Britain publishes ‘Bletchley Declaration’ on AI safety

LONDON, (Reuters) – Britain yesterday published a “Bletchley Declaration”, agreed with countries including the United States and China, aimed at boosting global efforts to cooperate on artificial intelligence (AI) safety.

The declaration, by 28 countries and the European Union, was published on the opening day of the AI Safety Summit hosted at Bletchley Park, central England.

“The Declaration fulfils key summit objectives in establishing shared agreement and responsibility on the risks, opportunities and a forward process for international collaboration on frontier AI safety and research, particularly through greater scientific collaboration,” Britain said in a separate statement accompanying the declaration.

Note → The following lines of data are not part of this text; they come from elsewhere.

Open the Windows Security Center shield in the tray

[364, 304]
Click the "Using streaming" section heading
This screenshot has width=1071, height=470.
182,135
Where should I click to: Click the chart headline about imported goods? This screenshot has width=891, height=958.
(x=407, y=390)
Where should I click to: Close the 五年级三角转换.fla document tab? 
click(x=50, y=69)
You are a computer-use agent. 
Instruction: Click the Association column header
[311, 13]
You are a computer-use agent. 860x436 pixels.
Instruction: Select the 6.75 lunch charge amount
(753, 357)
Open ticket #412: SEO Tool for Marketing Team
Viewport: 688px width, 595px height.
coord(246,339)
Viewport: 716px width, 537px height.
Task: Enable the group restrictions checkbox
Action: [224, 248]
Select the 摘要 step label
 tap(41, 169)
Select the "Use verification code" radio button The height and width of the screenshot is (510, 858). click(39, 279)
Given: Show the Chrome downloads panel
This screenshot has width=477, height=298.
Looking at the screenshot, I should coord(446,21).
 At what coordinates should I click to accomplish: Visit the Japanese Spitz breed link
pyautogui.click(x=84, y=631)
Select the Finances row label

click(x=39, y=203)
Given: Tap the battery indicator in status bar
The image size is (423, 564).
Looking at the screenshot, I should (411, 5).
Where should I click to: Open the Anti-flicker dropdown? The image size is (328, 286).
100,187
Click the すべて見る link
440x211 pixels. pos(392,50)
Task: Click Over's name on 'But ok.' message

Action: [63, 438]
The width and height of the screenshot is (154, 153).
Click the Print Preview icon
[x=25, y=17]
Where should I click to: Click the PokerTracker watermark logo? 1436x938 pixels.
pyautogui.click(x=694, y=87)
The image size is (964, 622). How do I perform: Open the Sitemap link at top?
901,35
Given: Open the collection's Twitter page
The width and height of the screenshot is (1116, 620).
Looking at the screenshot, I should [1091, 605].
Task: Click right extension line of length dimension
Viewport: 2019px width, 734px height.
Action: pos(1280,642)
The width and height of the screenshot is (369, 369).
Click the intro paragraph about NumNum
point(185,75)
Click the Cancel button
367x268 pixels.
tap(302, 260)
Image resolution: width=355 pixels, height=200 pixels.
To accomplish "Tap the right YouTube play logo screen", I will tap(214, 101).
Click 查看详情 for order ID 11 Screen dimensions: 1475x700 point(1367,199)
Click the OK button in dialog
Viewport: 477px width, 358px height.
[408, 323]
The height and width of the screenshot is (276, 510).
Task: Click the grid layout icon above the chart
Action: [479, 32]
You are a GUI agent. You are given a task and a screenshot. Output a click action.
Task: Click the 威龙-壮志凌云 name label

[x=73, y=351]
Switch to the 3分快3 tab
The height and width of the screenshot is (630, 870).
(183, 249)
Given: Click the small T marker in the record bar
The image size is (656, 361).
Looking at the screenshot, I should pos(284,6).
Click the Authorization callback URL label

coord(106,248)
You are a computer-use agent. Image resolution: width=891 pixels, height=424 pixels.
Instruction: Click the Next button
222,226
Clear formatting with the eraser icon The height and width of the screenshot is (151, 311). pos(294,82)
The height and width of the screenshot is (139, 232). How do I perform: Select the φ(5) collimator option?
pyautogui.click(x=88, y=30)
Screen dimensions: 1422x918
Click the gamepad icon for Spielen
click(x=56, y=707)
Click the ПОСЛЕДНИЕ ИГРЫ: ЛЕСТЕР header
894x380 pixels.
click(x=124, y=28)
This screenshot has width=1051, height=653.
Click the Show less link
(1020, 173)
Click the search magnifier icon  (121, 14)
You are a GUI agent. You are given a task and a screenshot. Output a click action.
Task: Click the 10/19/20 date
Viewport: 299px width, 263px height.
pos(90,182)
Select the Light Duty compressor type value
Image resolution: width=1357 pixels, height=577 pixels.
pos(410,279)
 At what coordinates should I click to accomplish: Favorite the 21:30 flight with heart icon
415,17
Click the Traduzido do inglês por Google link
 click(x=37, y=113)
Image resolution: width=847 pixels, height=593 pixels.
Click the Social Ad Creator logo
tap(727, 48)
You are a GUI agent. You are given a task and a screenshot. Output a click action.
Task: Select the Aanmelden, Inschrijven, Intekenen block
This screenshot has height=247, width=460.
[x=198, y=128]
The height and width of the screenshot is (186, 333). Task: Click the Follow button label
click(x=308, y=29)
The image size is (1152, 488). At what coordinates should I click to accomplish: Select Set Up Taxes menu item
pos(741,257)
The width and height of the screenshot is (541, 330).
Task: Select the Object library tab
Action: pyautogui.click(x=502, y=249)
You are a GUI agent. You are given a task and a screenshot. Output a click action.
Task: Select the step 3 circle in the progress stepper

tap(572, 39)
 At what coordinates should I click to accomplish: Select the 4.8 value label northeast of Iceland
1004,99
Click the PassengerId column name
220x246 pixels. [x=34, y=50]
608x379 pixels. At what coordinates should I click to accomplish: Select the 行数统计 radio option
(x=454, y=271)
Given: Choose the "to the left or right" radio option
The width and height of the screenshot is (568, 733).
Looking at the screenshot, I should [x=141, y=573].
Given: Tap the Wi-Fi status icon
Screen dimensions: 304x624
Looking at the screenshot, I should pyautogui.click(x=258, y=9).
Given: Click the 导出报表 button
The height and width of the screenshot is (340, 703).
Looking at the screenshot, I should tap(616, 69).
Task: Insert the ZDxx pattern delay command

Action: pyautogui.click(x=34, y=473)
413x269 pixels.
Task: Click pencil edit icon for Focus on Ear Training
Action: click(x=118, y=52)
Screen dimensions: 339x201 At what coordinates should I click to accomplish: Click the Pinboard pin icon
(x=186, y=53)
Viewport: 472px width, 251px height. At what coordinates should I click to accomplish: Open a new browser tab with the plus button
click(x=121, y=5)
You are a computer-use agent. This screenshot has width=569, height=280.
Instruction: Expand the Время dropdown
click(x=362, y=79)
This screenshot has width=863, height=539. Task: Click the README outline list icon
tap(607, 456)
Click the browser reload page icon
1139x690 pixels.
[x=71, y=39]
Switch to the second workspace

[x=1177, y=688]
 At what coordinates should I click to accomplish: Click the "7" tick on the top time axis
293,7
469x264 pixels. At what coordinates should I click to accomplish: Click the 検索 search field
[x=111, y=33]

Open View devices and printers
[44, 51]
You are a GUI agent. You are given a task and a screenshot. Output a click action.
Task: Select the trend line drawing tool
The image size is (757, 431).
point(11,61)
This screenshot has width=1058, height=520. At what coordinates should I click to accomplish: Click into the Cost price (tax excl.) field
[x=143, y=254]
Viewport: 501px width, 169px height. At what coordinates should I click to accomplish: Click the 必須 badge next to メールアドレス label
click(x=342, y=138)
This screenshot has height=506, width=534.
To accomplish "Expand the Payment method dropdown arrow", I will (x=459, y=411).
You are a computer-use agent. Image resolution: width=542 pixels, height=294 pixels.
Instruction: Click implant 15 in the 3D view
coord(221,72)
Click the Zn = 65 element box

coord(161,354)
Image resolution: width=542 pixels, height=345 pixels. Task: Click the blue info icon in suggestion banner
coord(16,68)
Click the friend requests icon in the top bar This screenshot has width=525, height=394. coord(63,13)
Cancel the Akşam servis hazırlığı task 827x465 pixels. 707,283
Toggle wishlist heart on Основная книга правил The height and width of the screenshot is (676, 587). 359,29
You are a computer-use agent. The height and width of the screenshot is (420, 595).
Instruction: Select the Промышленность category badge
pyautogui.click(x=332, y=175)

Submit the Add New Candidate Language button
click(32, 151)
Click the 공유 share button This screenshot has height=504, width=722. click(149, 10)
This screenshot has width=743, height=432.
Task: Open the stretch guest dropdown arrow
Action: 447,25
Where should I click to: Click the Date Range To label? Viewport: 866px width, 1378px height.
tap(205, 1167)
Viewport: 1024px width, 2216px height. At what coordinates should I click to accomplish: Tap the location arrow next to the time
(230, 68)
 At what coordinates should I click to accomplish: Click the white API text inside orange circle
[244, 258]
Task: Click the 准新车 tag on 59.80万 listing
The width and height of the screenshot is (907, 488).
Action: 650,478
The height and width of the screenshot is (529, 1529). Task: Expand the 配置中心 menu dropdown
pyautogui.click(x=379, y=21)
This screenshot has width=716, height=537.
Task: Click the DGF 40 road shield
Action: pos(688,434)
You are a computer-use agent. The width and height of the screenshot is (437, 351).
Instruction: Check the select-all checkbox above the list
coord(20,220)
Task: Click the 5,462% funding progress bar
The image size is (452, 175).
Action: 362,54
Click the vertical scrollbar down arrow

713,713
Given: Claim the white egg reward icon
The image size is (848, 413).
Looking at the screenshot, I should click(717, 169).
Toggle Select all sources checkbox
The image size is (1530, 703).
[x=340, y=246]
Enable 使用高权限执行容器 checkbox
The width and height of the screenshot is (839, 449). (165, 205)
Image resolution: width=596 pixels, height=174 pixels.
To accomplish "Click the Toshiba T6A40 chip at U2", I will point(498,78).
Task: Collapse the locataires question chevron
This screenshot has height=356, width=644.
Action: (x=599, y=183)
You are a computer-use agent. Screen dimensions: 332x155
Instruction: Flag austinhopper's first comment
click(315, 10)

The declaration encouraged transparency and accountability from actors developing frontier AI technology on their plans to measure, monitor and mitigate potentially harmful capabilities.

“This is a landmark achievement that sees the world’s greatest AI powers agree on the urgency behind understanding the risks of AI – helping ensure the long-term future of our children and grandchildren,” British Prime Minister Rishi Sunak said.

It set out a two-pronged agenda focused on identifying risks of shared concern and building the scientific understanding of them, and also building cross-country policies to mitigate them.

“This includes, alongside increased transparency by private actors developing frontier AI capabilities, appropriate evaluation metrics, tools for safety testing, and developing relevant public sector capability and scientific research,” the declaration said.

The declaration, by 28 countries in total, was published on the opening day of the AI Safety Summit hosted in Bletchley Park, central England.